5G is bringing a significant increase in new bands that mobile antennas must support. More than ever before, there’s a need for handset designers to use more aperture tuners on a single antenna due to the complexity of the new phone designs. While each addition of an aperture tuner helps optimize the overall antenna performance for each band, it sometimes comes at the cost of antenna efficiency. Without the proper balance of antenna efficiency and performance of each band on an antenna, the overall device performance and range will suffer.

Each antenna has a frequency at which it resonates naturally – it is at this frequency that we see maximum antenna efficiency. Aperture tuning is accomplished by placing a shunt capacitor (to lower the resonant frequency) or shunt inductor (to raise the resonant frequency) on the antenna. Multiple capacitors and inductors help tune an antenna to multiple frequencies by using an antenna tuner switch – as displayed in the below image.

RON and COFF Explained

Aperture tuning primarily uses tuner switches and tunable capacitors. The main figures of merit for these switches are ON state resistance (RON) and OFF state capacitance (COFF), as shown below. For tunable capacitors, it is critical to have a wide range for tuning capacitance and a good Q factor (Quality factor). RON and COFF significantly affect antenna efficiency. RON's impact is greatest when the voltage is low; the impact of COFF is greatest when the voltage is high. Strategic placement of switches with low RON or low COFF optimizes tuning for different frequencies.

In the OFF state, the COFF of an aperture tuner contributes to the capacitive loading on the antenna, lowering the resonant frequency. The higher the COFF of the tuner, the more the frequency shifts away from the antenna’s natural resonance.

Figure below demonstrates the impact of the COFF of a Single Pole Double Throw (SPDT) switch on the simulated efficiency of an Inverted F Antenna (IFA). The baseline measurement shown was taken without the SPDT placed at the tuning location.

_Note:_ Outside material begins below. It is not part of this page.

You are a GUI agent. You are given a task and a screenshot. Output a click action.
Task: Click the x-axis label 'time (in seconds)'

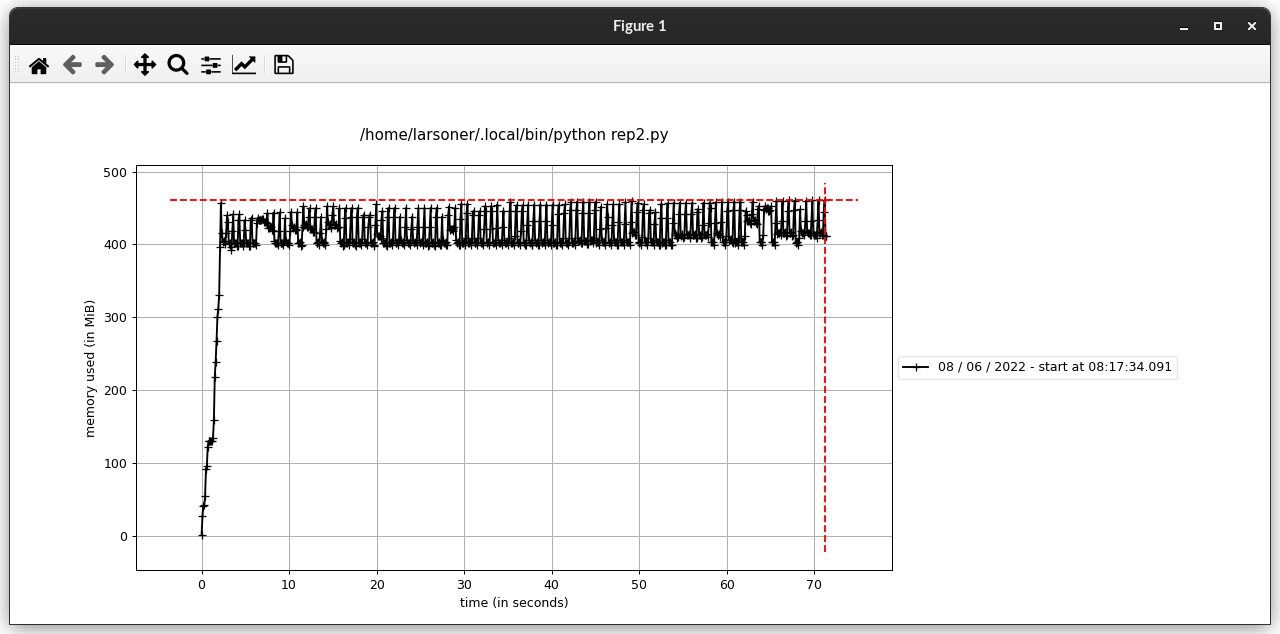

Once added, the COFF of each port was set to 100 fF and 200 fF.

Figure 1.
 

COFF Antenna Tuning

When moving from the baseline antenna to the low COFF switch, a frequency shift of 40 MHz and a 0.3 dB drop in peak efficiency is observed. An additional 40 MHz shift and 0.85 dB drop in peak efficiency occur when moving from the low 100fF COFF to the high 200fF COFF switch. The result is an 80 MHz frequency shift and a total efficiency drop of 1.15 dB from baseline.

Figure 2.
 

To offset the frequency shift caused by the tuner’s COFF, one port of the SPDT can be used to switch in an inductor to re-tune the antenna back to its natural resonant frequency. In this scenario, the antenna is tuned twice – once by the tuner’s COFF and a second time by the inductor used to re-align the antenna to its original resonance. However, this method comes at the expense of efficiency and bandwidth, as evidenced by Figure 3, which shows the antenna’s efficiency when re-tuned to its original 890 MHz resonance.

Figure 3.